Showing posts with label etsy. Show all posts
Showing posts with label etsy. Show all posts

Sunday, July 19, 2009

Distractions



I finally updated my etsy store!

I haven't felt much like writing lately. Things go like that... It's always about finding balance and the right rhythm of life because I always do too much of one thing and not enough of the other.

My university major was in psychology, so I can't help but psychologize. Psychology is so interesting! If you get a chance, read Oliver Sacks' "Musicophilia." (Here's a clip on PBS where he explores themes from the book.) Or anything else by Oliver Sacks for that matter. He's kind of my hero.

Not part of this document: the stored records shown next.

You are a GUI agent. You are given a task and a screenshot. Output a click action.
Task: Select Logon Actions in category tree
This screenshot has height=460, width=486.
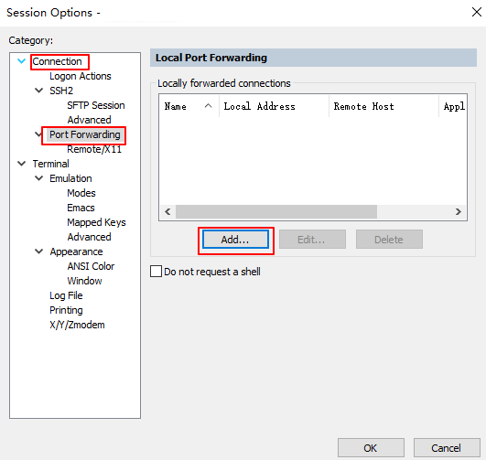point(81,76)
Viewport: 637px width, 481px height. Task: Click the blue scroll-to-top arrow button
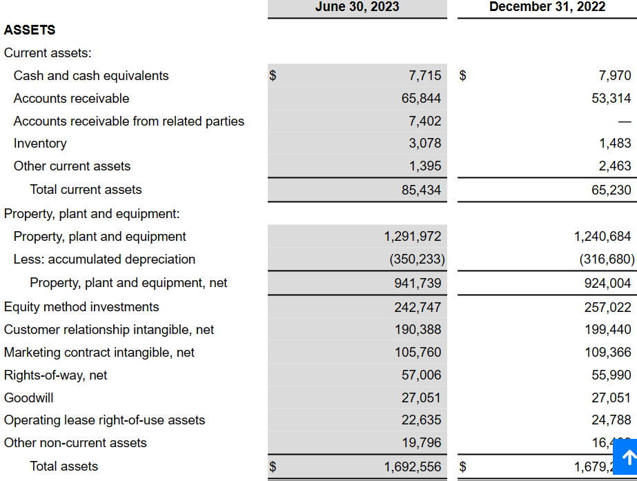627,458
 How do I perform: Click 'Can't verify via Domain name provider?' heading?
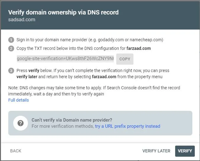coord(72,120)
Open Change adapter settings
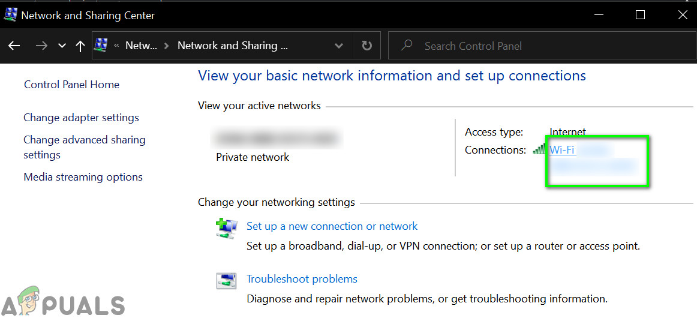 click(81, 118)
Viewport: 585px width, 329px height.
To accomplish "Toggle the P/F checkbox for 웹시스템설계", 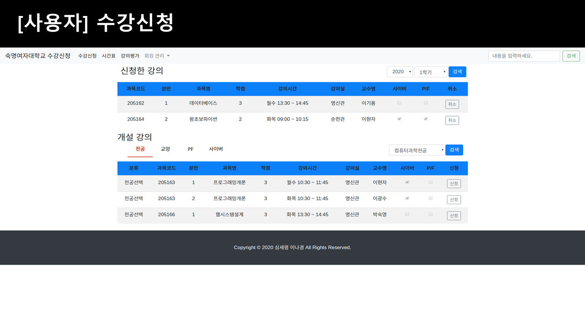I will [x=430, y=214].
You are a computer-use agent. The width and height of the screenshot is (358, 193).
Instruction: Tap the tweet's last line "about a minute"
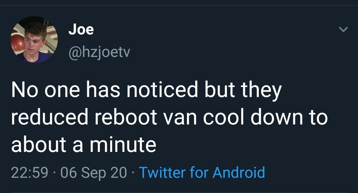click(x=84, y=144)
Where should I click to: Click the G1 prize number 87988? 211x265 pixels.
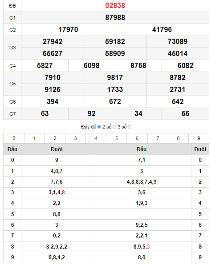(x=115, y=18)
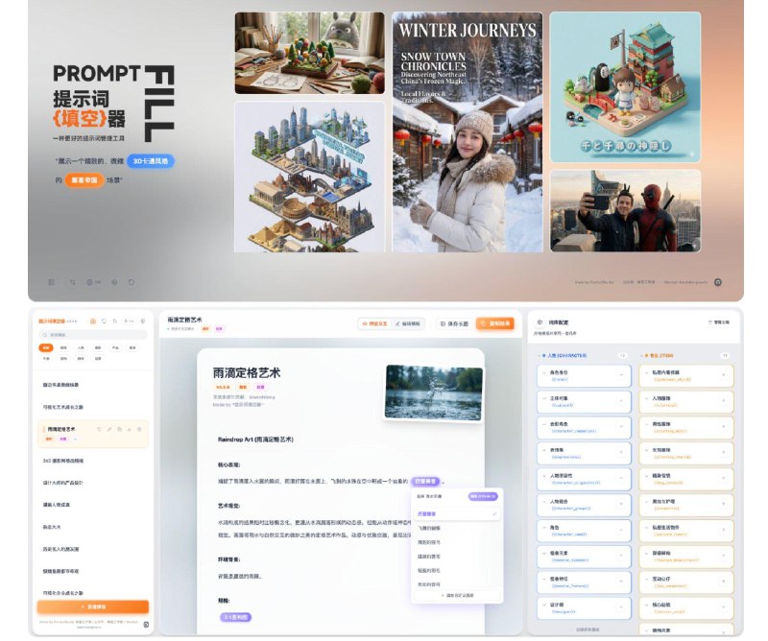Screen dimensions: 768x641
Task: Click the plus icon on 私密内景视角 card
Action: point(725,373)
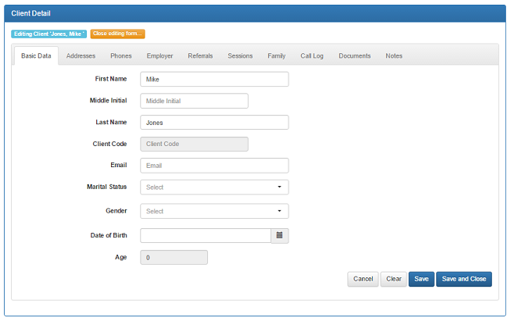The width and height of the screenshot is (509, 325).
Task: Open the Date of Birth calendar picker
Action: [x=279, y=235]
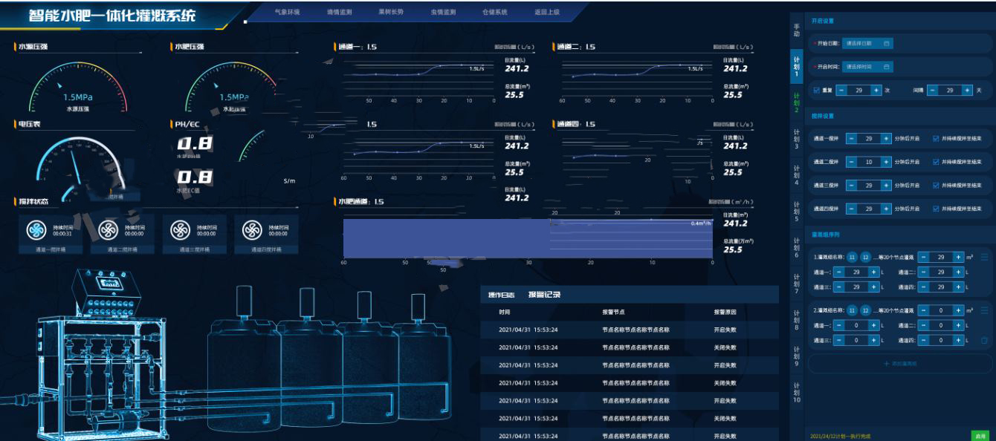Click the 通道一搅拌桶 fan icon
996x441 pixels.
coord(36,231)
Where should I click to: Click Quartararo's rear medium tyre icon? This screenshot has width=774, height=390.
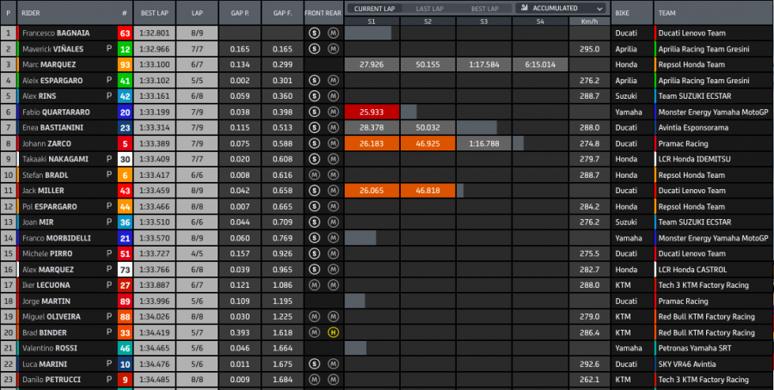333,112
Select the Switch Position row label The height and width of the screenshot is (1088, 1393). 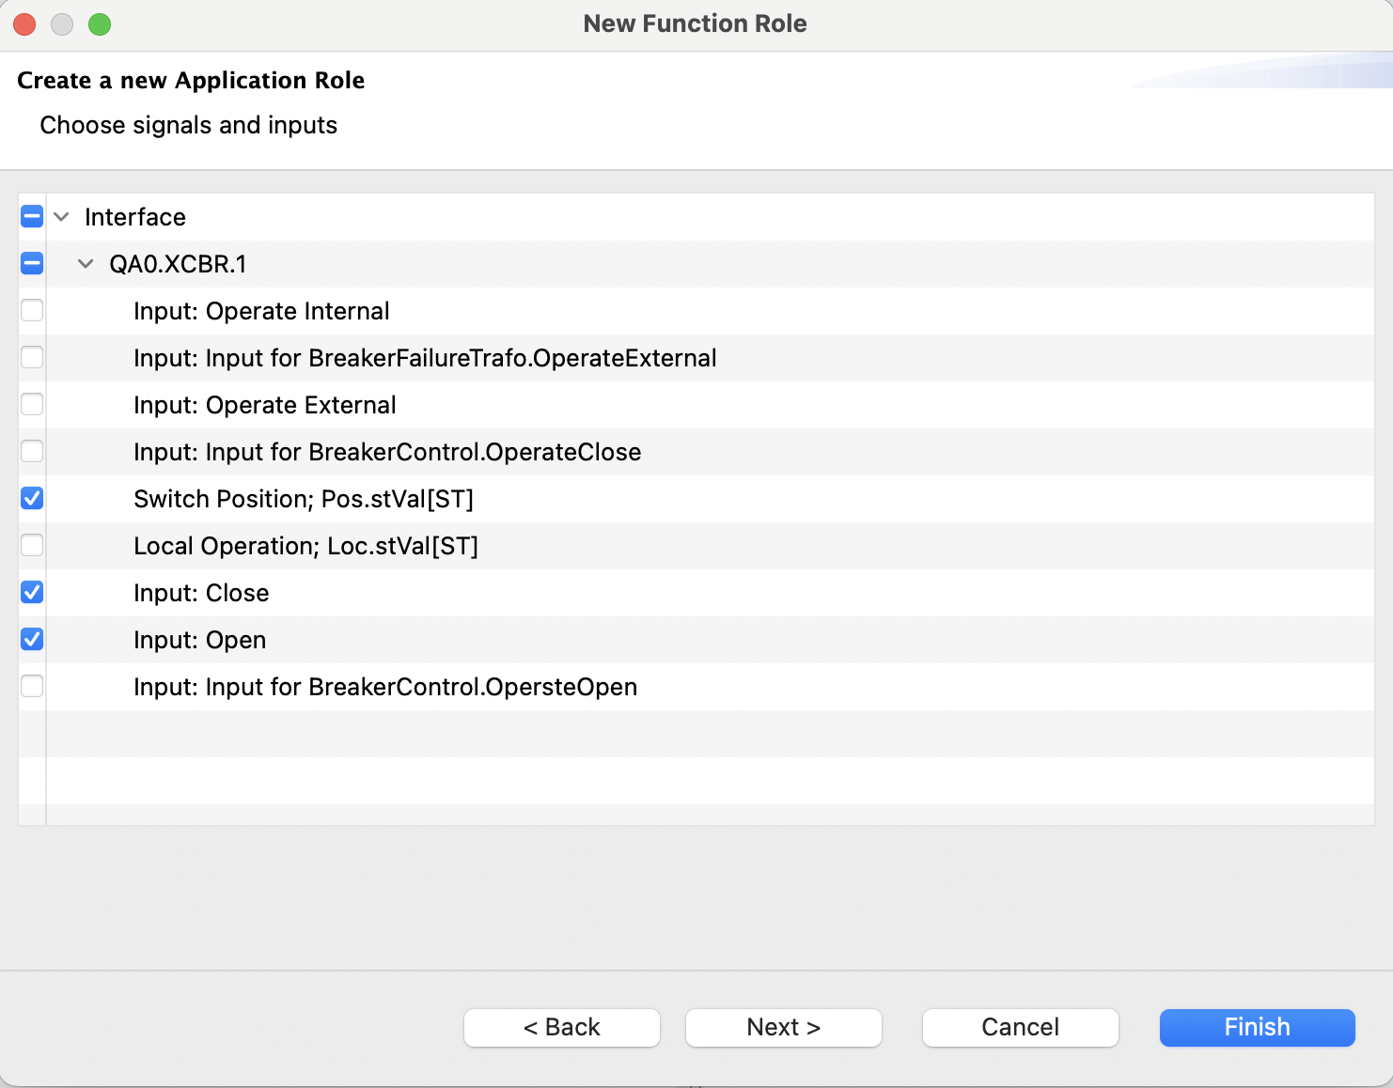coord(304,499)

My own narrative, is always accompanied by a meta analysis of the narrative from physiological and sociological perspectives. My brain has too much space devoted to figuring out how people think. No wonder I'm happiest when I'm playing taiko or playing with paper - the simplicity of "don" and "blue looks nice with yellow" is grand.

When I was young and things got hard at home (my parents are socially challenged non-traditional first generation arranged-marriage Japanese who moved to Canada without money later in life), I could never understand why my mother would just start singing or fall back into drawing flowers when she couldn't answer my questions. I get it now. Not only do Japanese of her generation not talk about anything, but after years of grating tension without resolve - it really was the best option. That and religion...

It's an escape.

For some people it's tv or sports. Mine is cutting out dots.


Monday, December 3, 2007

I make origami cards


I have always folded paper cranes. My friend Chrisy (that I've known since I was 12) once told me that what she has in her mind when she thinks of me is the way that I fold paper, the way I use my fingers to crease the folds.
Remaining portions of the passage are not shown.